Intro — Sports Intelligence @ DraftKings

Robin Mohseni
DraftKings Engineering
7 min readJul 14, 2023

Co-written by Ian Dorward, Prashant Singh and Robin Mohseni

At DraftKings, we have a proven track record of providing our customers with a world-class sports betting experience. We are proud to present our newly established Sports Intelligence team, aimed at redefining the sports betting landscape through innovation, expertise and cutting-edge technology. With a focus on delivering the best sports betting content in the industry, our dynamic team comprises two major units: Sports Data Engineering and Sports Data Science.

Sports Data Engineering: Laying the Foundation for Success

The Sports Data Engineering team plays a pivotal role within DraftKings’ Sports Intelligence division. This highly skilled team is responsible for creating and curating best-in-class data assets that serve as the building blocks for the advanced modelling capabilities of the Sports Data Science team.

Additionally, the Sports Data Engineering team excels in developing robust model replay features. This powerful tool enables the evaluation and optimization of sports models by simulating past events, thus assessing algorithm efficiency under varying conditions. By continuously improving DraftKings’ sports betting content, these endeavours enhance the overall customer experience.

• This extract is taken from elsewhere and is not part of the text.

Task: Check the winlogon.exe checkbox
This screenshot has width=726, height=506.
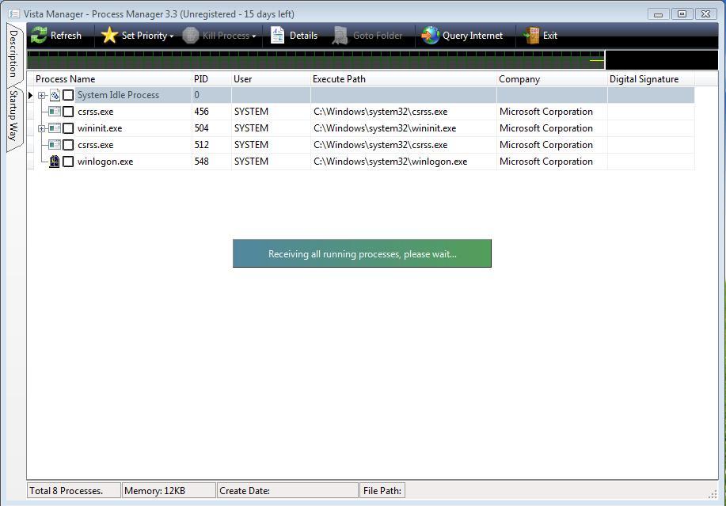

Sports Data Science: Driving Innovation in Sports Modelling

The creation of the Sports Data Science team at DraftKings can be traced back to 2019, when it was originally formed by SBTech before the acquisition by DraftKings Inc. From the beginning, the team recognized the immense opportunities to revolutionise sports modelling capabilities across various sports, starting with the fundamentals. Initially focused on the US betting market, the team quickly embarked on rebuilding major sports, particularly football and basketball, and expanded to cover all major sports.

To provide a behind-the-scenes look at how sports data science is conducted at DraftKings, our team has been working on a series of articles. We will start with a short introduction discussing common techniques used and what we believe sets us apart from the competition.

Understanding “Sports Data Science”

Traditionally, teams like ours in the industry were referred to as ‘Quantitative Analysis’, ‘Quantitative Development’ or simply ‘Quants’, while ‘Data Science’ was focused on customer intelligence (recommender systems, customer segmentation and experimentation). The majority of Quants come from a very strong maths background, working with Trading desks on pricing models and various trading tools. In our experience, these teams used to build models in Excel, VBA, R and handover these to other engineering teams to run the models at scale. Often some of these legacy models had an Excel front-end (commonly referred to as RoboTraders). More recently, Quant teams have adopted more common object-oriented programming languages such as C# or Java to deliver more end-to-end but this Modelling-to-Engineering hand off for model productionisation still exists to a high degree.

At DraftKings, we consider ourselves to be a Data Science function. While we possess strong mathematical skills and collaborate closely with trading stakeholders, we have made a conscious effort to prioritise being a data-centric engineering team leveraging the latest machine learning techniques for sports modelling, capable of shipping machine learning products to Production.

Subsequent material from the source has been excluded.